#### Document segment:
As shown in FIG. 2D, lateral side surfaces of the conductive contacts 164 may be laterally adjacent and in physical contact with inner lateral side surfaces of the strapping structures 166 along interfaces 178 (e.g., vertical interfaces) to improve metal-to-metal contact therebetween. Since the conductive contacts 164 are formed laterally adjacent to and directly contacting the strapping structures 166, the conductive liner material 170 and the High-K dielectric material 172 do not laterally (e.g., horizontally) intervene between the conductive contacts 164 and the strapping structures 166. Accordingly, portions of the conductive contacts 164 may be formed directly adjacent to (e.g., in the X-direction, in the Y-direction) the strapping structures 166 of the individual steps 122. Alternatively, at least one material (e.g., the conductive liner material 170) may horizontally intervene between the conductive contacts 164 and the strapping structures 166. In either instance, the conductive contacts 164 may be formed directly adjacent to the strapping structures 166.

In some instances, regions 180 (e.g., lateral seams) of the conductive fill material 162 of the conductive contacts 164 are formed within the strapping structures 166 during fabrication of the microelectronic device structure 100′. The regions 180 may be a product of material formation (e.g., deposition) processes used to form the conductive fill material 162 of the conductive contacts 164. For example, the regions 180 may include laterally extending seams within portions (e.g., central portions) of the strapping structures 166 adjacent to (e.g., substantially surrounding) the conductive contacts 164, as shown in FIG. 2D. The regions 180 may be responsive, at least in part, to portions of the conductive material 168 being formed within the openings 130 (FIG. 2A) of the conductive contacts 164 during formation of the conductive material 168 of the conductive structures 152. The regions 180 of the conductive fill material 162 may horizontally project outward relative to adjacent (e.g., vertically extending) portions of the conductive fill material 162 within the conductive contacts 164 as a result of the conductive material 168 being formed prior to forming the conductive fill material 162 of the conductive contacts 164.

#### Dataset extract:
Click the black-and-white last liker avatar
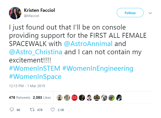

#### Complete the following:
1) In the passage on conductive contacts and strapping structures, what are the regions 180 given as an example of?
2) According to the passage on conductive contacts and strapping structures, why do the conductive liner material 170 and the High-K dielectric material 172 not intervene laterally between the conductive contacts 164 and the strapping structures 166?
3) Resume the passage on conductive contacts and strapping structures after its final sentence.
The lines that come after the text are separate material and are not connected to it.

#### Expected outputs:
1) Lateral seams.

2) They do not intervene because the conductive contacts 164 are formed laterally adjacent to the strapping structures 166 and in direct contact with them.

3)
One or more of the High-K dielectric material 172 and the conductive liner material 170 may be vertically interposed between the uppermost conductive structure 152a and the uppermost insulative structure 104a. Further, one or more of the High-K dielectric material 172 and the conductive liner material 170 may be horizontally interposed between the conductive contacts 164 and the insulative structures 104 (e.g., the uppermost insulative structure 104a) vertically underlying the strapping structures 166 and horizontally interposed between the conductive contacts 164 and the dielectric fill material 126 vertically overlying the strapping structures 166.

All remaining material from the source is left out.